EXERCISE DATA:
= = = =

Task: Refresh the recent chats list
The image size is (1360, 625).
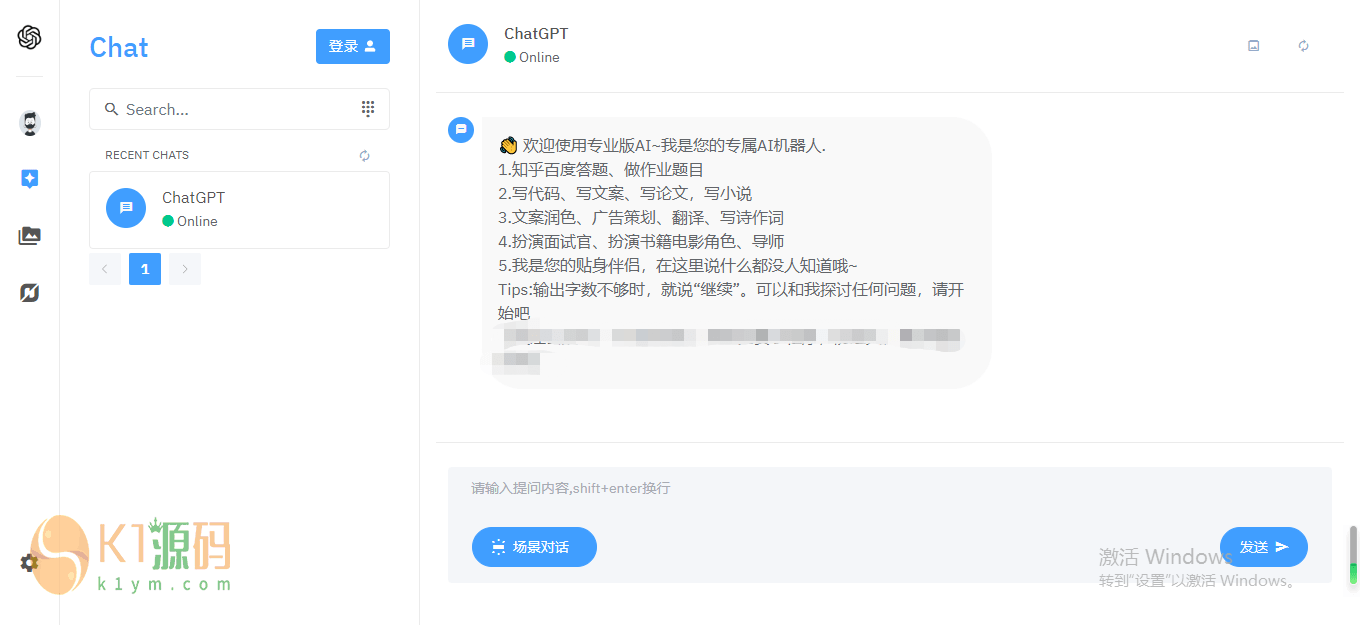Action: coord(365,155)
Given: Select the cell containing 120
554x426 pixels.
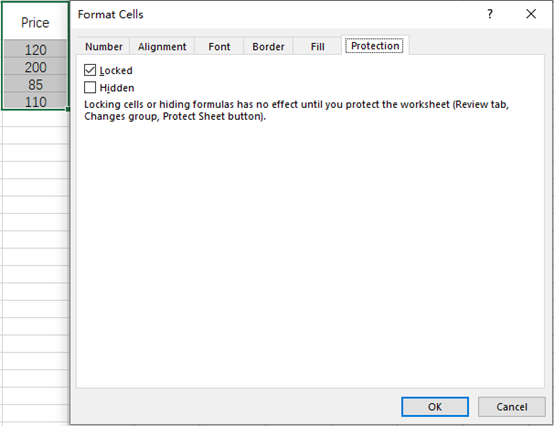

= = = =

Without the pictures, return all the records precisely as they stand.

Task: Refresh the recent chats list
The image size is (1360, 625).
Action: coord(365,155)
Given: Select the cell containing 120
554x426 pixels.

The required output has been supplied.